Pointing records for text and elements:

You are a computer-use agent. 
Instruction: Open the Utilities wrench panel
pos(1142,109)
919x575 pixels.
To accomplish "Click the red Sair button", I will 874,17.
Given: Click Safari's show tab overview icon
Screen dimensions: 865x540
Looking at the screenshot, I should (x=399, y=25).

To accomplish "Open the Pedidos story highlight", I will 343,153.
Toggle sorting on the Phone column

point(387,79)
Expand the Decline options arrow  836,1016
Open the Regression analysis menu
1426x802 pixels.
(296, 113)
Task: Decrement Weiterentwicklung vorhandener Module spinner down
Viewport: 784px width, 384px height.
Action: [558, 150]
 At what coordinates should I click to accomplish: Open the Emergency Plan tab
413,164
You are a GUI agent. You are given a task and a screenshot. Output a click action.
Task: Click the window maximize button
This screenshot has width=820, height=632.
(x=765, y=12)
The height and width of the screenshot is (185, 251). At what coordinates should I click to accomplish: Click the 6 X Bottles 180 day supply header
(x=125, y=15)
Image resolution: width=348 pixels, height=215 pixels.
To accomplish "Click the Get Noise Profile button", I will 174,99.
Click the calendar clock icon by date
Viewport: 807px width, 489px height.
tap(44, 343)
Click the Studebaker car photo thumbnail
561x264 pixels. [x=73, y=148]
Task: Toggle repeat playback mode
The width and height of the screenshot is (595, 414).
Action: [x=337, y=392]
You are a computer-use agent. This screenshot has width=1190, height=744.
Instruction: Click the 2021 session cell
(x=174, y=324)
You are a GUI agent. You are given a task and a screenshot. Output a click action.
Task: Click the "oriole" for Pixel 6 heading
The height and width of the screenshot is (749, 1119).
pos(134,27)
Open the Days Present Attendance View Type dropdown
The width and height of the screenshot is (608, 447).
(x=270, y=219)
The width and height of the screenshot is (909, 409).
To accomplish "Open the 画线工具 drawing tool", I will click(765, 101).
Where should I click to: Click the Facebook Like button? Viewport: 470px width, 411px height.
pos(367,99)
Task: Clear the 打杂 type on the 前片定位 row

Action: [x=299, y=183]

*REQUEST*
Rewrite all the records above with "GUI agent" changed to "interface agent" and nothing else altered.

*REPLY*
You are a computer-use agent. 
Instruction: Open the Utilities wrench panel
pos(1142,109)
919x575 pixels.
To accomplish "Click the red Sair button", I will 874,17.
Given: Click Safari's show tab overview icon
Screen dimensions: 865x540
Looking at the screenshot, I should (x=399, y=25).

To accomplish "Open the Pedidos story highlight", I will 343,153.
Toggle sorting on the Phone column

point(387,79)
Expand the Decline options arrow  836,1016
Open the Regression analysis menu
1426x802 pixels.
(296, 113)
Task: Decrement Weiterentwicklung vorhandener Module spinner down
Viewport: 784px width, 384px height.
Action: [558, 150]
 At what coordinates should I click to accomplish: Open the Emergency Plan tab
413,164
You are a interface agent. You are given a task and a screenshot. Output a click action.
Task: Click the window maximize button
This screenshot has width=820, height=632.
(x=765, y=12)
The height and width of the screenshot is (185, 251). At what coordinates should I click to accomplish: Click the 6 X Bottles 180 day supply header
(x=125, y=15)
Image resolution: width=348 pixels, height=215 pixels.
To accomplish "Click the Get Noise Profile button", I will 174,99.
Click the calendar clock icon by date
Viewport: 807px width, 489px height.
tap(44, 343)
Click the Studebaker car photo thumbnail
561x264 pixels. [x=73, y=148]
Task: Toggle repeat playback mode
The width and height of the screenshot is (595, 414).
Action: [x=337, y=392]
You are a computer-use agent. This screenshot has width=1190, height=744.
Instruction: Click the 2021 session cell
(x=174, y=324)
You are a interface agent. You are given a task and a screenshot. Output a click action.
Task: Click the "oriole" for Pixel 6 heading
The height and width of the screenshot is (749, 1119).
pos(134,27)
Open the Days Present Attendance View Type dropdown
The width and height of the screenshot is (608, 447).
(x=270, y=219)
The width and height of the screenshot is (909, 409).
To accomplish "Open the 画线工具 drawing tool", I will click(765, 101).
Where should I click to: Click the Facebook Like button? Viewport: 470px width, 411px height.
pos(367,99)
Task: Clear the 打杂 type on the 前片定位 row

Action: [x=299, y=183]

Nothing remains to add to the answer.